Del festejo al caos: Crónica de una madrugada fatal
El siniestro se desató alrededor de la 01:30 horas, en momentos en que el establecimiento —con capacidad para más de 300 personas— se encontraba en el apogeo de su actividad. Testigos describen una atmósfera de pánico absoluto: en medio de la oscuridad y el humo, los gritos de auxilio se mezclaron con el estruendo de una explosión que sacudió la estructura.
Aunque inicialmente el estallido despertó temores de un ataque, la Policía cantonal de Valais ha sido enfática en descartar la hipótesis de un atentado. Las pericias preliminares indican que la detonación fue una consecuencia directa del incendio y no su causa original.
Hipótesis y desolación en la nieve
Si bien el origen del fuego ha sido clasificado legalmente como «indeterminado», la investigación se centra en el posible uso de material pirotécnico durante un concierto dentro del local. Testimonios recogidos por medios locales como Blick sugieren que la pirotecnia de interior pudo haber prendido fuego al revestimiento del bar, una teoría que aún espera la validación de los peritos.
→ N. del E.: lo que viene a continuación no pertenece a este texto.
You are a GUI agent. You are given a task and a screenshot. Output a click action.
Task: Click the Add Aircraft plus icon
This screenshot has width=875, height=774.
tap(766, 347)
La respuesta de emergencia fue masiva. El cantón de Valais desplegó un operativo sin precedentes que incluyó el cierre total de la zona y la imposición de una zona de exclusión aérea para facilitar las labores de rescate. Al amanecer, el contraste en Crans-Montana era desgarrador: el aire aún saturado con olor a quemado y las ventanas rotas del bar permanecían como mudos testigos del fin abrupto de la fiesta.
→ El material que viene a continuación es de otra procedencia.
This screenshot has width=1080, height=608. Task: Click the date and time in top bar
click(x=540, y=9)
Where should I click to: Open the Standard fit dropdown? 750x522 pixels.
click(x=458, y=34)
Impacto internacional y solidaridad
La magnitud del desastre ha traspasado las fronteras suizas. El presidente de Francia, Emmanuel Macron, fue de los primeros líderes internacionales en reaccionar, expresando su «profunda conmoción» y extendiendo la «solidaridad fraternal» de su nación ante lo ocurrido en la estación alpina, frecuentada masivamente por turistas franceses y de todo el mundo.
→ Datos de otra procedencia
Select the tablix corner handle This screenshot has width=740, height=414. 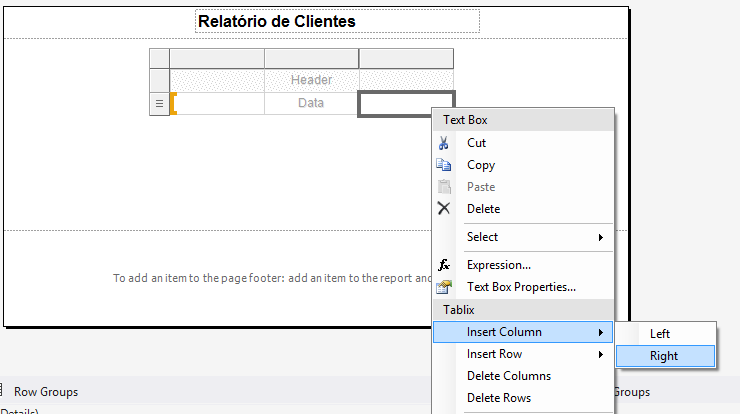159,57
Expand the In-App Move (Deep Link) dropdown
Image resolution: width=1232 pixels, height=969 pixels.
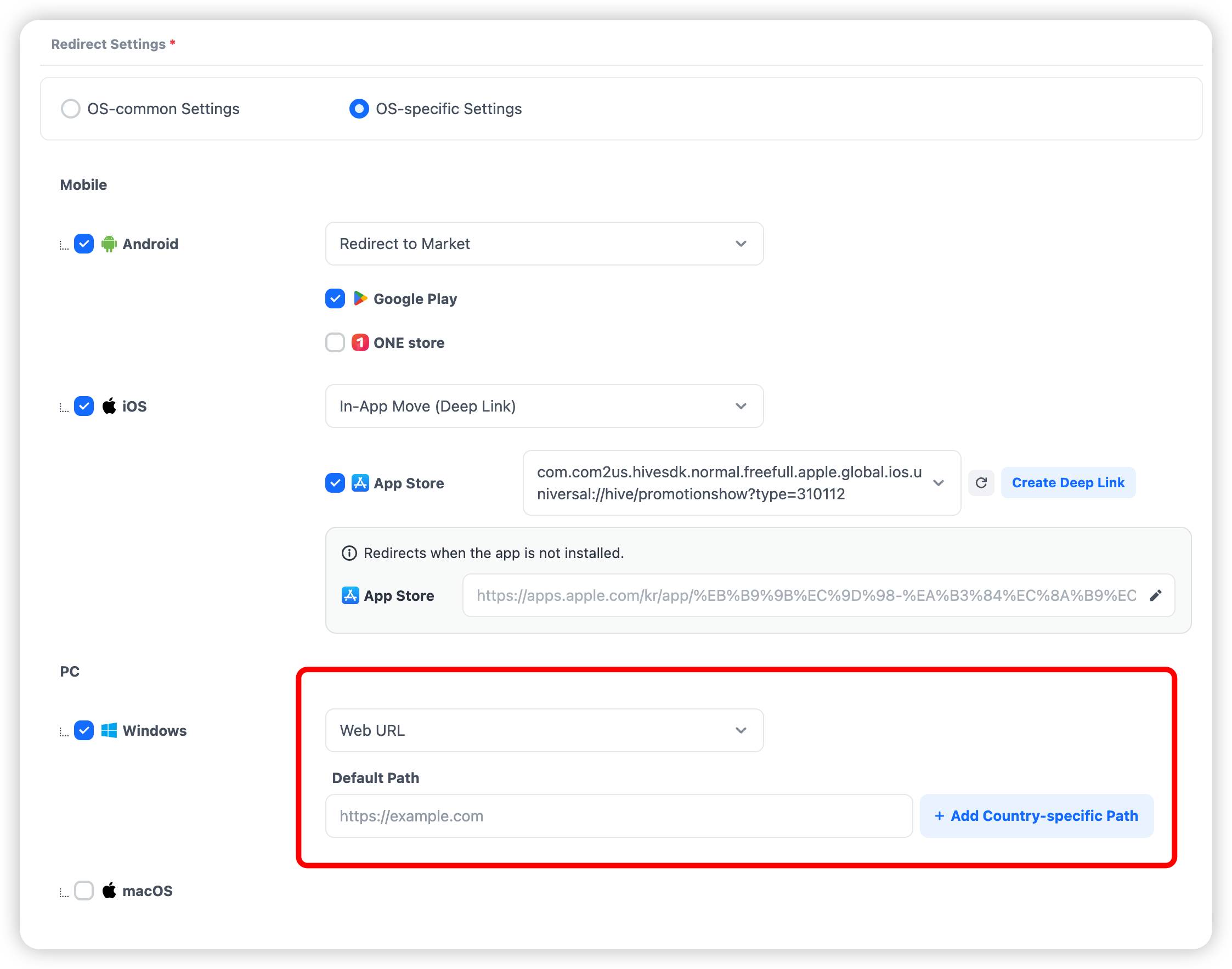coord(544,406)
Hoy, Crans-Montana no amanece como el refugio de lujo y deporte que suele ser, sino como el escenario de una investigación forense exhaustiva. La prioridad de las autoridades locales se divide ahora entre la identificación de las víctimas y la búsqueda de respuestas que expliquen cómo un centro de diversión se convirtió, en cuestión de minutos, en una trampa mortal.